>> begin

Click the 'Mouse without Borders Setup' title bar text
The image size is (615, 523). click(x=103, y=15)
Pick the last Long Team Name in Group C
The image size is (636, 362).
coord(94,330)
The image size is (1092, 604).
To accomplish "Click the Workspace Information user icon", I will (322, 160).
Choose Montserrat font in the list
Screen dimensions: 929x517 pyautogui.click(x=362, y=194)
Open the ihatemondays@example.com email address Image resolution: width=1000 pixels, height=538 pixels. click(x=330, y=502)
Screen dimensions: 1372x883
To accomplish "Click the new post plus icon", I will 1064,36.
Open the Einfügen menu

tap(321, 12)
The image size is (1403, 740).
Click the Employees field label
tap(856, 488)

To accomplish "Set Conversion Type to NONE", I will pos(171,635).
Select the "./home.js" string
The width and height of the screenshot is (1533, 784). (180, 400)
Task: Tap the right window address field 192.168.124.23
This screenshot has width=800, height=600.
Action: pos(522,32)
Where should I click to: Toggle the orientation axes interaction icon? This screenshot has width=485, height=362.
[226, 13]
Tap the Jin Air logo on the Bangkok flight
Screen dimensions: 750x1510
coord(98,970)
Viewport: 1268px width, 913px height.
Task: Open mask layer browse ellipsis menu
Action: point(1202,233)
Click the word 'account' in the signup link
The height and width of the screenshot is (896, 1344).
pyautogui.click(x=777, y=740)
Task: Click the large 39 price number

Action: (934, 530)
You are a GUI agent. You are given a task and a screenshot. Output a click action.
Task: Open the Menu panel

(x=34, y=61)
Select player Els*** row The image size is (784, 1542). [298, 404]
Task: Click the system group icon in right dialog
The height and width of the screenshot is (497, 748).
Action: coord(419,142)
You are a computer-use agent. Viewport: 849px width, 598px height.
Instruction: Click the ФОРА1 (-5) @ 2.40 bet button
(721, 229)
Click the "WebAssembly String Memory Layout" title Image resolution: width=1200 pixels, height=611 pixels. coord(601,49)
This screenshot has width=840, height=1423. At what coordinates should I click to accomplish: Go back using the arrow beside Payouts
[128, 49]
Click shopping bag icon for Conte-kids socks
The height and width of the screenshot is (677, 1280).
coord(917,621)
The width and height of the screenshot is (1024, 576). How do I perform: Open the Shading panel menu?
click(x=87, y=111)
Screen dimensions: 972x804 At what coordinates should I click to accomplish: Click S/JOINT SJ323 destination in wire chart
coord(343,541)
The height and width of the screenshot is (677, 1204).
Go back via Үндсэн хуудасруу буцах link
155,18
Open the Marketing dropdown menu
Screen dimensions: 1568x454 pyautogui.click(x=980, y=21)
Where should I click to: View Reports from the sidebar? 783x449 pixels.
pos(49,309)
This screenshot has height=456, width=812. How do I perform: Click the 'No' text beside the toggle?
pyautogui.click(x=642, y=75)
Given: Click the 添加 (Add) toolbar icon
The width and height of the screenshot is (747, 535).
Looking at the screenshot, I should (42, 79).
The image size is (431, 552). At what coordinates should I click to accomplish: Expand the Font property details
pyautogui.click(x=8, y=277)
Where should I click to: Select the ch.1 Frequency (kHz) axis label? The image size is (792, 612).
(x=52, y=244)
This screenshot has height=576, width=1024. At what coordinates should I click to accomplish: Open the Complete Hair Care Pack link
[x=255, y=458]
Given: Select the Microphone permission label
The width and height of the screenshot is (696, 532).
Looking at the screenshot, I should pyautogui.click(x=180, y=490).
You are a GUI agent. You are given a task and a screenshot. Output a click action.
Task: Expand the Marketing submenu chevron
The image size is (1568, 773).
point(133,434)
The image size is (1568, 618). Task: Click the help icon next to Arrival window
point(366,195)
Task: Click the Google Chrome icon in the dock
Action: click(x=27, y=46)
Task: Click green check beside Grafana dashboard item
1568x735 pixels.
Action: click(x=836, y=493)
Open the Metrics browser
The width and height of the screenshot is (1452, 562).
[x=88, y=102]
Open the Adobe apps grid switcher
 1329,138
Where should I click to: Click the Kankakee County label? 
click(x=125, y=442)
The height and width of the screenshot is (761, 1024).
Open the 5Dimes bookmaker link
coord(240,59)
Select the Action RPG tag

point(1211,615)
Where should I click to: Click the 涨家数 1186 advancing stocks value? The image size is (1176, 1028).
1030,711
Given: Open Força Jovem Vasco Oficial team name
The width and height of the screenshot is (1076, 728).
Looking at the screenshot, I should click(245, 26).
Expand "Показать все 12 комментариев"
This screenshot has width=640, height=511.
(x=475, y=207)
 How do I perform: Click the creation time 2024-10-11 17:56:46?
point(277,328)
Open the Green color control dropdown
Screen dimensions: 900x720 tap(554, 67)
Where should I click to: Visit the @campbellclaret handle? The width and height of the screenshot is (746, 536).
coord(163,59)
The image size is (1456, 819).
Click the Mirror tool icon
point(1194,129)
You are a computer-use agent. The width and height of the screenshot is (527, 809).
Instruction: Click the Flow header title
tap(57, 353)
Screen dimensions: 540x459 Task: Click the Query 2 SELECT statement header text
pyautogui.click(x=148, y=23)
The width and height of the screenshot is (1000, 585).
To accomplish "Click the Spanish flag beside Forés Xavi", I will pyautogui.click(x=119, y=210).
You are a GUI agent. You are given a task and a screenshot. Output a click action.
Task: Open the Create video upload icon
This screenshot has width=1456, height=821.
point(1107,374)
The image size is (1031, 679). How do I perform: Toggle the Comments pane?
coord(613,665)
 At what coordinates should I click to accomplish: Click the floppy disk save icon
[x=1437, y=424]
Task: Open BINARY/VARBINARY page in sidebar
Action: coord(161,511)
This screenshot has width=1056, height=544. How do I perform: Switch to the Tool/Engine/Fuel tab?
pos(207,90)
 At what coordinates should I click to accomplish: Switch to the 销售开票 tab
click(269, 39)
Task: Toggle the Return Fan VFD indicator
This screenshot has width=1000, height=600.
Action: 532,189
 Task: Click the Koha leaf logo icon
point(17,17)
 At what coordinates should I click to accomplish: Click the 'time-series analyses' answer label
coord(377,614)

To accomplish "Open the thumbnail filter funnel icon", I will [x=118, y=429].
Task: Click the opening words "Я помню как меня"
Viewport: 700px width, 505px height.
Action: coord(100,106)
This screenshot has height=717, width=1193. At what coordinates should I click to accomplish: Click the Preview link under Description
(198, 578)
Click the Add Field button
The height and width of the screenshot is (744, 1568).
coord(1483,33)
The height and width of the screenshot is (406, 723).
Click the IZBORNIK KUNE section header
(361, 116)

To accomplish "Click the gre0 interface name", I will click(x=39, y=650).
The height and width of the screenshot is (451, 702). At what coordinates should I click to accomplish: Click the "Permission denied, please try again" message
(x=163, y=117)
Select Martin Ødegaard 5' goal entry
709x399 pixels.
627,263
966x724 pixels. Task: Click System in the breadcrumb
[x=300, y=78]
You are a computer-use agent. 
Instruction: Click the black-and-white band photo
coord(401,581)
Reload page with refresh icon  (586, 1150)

>> end

Given request: Give every line from the start of the entries through the line containing "Action: pos(522,32)" as a JSON list of strings, one string per line, with blank lines omitted.

Task solution:
[
  "Click the 'Mouse without Borders Setup' title bar text",
  "The image size is (615, 523). click(x=103, y=15)",
  "Pick the last Long Team Name in Group C",
  "The image size is (636, 362).",
  "coord(94,330)",
  "The image size is (1092, 604).",
  "To accomplish \"Click the Workspace Information user icon\", I will (322, 160).",
  "Choose Montserrat font in the list",
  "Screen dimensions: 929x517 pyautogui.click(x=362, y=194)",
  "Open the ihatemondays@example.com email address Image resolution: width=1000 pixels, height=538 pixels. click(x=330, y=502)",
  "Screen dimensions: 1372x883",
  "To accomplish \"Click the new post plus icon\", I will 1064,36.",
  "Open the Einfügen menu",
  "tap(321, 12)",
  "The image size is (1403, 740).",
  "Click the Employees field label",
  "tap(856, 488)",
  "To accomplish \"Set Conversion Type to NONE\", I will pos(171,635).",
  "Select the \"./home.js\" string",
  "The width and height of the screenshot is (1533, 784). (180, 400)",
  "Task: Tap the right window address field 192.168.124.23",
  "This screenshot has width=800, height=600.",
  "Action: pos(522,32)"
]